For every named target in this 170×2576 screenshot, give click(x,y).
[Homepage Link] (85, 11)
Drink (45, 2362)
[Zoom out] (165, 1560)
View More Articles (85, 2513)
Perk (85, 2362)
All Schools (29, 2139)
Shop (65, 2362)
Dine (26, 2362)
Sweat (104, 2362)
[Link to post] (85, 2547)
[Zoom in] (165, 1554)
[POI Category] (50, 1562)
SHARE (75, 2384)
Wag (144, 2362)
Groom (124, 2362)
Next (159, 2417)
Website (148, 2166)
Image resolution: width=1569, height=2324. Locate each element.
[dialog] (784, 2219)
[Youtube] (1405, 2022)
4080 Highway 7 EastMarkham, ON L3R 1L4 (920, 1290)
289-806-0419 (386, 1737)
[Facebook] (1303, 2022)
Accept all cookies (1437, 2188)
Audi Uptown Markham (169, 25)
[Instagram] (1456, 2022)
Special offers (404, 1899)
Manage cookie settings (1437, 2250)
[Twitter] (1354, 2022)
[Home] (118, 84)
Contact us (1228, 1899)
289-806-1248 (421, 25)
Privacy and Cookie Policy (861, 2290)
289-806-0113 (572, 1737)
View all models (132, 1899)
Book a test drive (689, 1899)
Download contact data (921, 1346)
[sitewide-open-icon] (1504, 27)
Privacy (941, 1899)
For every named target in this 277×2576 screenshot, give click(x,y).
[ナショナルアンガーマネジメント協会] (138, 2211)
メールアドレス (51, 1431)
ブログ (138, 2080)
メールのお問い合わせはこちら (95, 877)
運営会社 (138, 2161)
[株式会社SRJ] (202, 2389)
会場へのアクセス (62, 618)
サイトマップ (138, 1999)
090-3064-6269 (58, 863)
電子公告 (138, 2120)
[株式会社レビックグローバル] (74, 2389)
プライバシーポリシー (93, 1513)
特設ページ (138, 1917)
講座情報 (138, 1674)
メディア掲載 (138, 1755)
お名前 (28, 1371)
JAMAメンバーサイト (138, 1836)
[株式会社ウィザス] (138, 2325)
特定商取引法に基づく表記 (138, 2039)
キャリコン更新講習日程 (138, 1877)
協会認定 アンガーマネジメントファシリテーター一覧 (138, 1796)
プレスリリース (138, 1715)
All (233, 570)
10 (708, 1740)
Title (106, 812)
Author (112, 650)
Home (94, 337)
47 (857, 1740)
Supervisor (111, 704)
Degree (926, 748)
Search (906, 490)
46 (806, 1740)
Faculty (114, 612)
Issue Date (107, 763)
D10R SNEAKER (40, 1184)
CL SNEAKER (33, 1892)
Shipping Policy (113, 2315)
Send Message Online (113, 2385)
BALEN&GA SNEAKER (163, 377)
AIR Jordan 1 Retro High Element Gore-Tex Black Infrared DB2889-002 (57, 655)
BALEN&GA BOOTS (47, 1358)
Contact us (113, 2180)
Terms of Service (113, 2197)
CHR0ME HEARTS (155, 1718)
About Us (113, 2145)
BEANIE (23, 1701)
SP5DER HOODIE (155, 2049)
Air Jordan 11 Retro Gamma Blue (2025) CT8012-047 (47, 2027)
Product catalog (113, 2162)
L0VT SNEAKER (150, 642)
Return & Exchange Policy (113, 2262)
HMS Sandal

────────

» **WHAT YOU NEED TO DO**
Recast the lines of the listing from the line containing "SP5DER HOODIE (155, 2049)" through the end of the listing, both included, as a numbered list, omitting any blank lines.

» **FULL SOLUTION**
1. SP5DER HOODIE (155, 2049)
2. Air Jordan 11 Retro Gamma Blue (2025) CT8012-047 (47, 2027)
3. Product catalog (113, 2162)
4. L0VT SNEAKER (150, 642)
5. Return & Exchange Policy (113, 2262)
6. HMS Sandal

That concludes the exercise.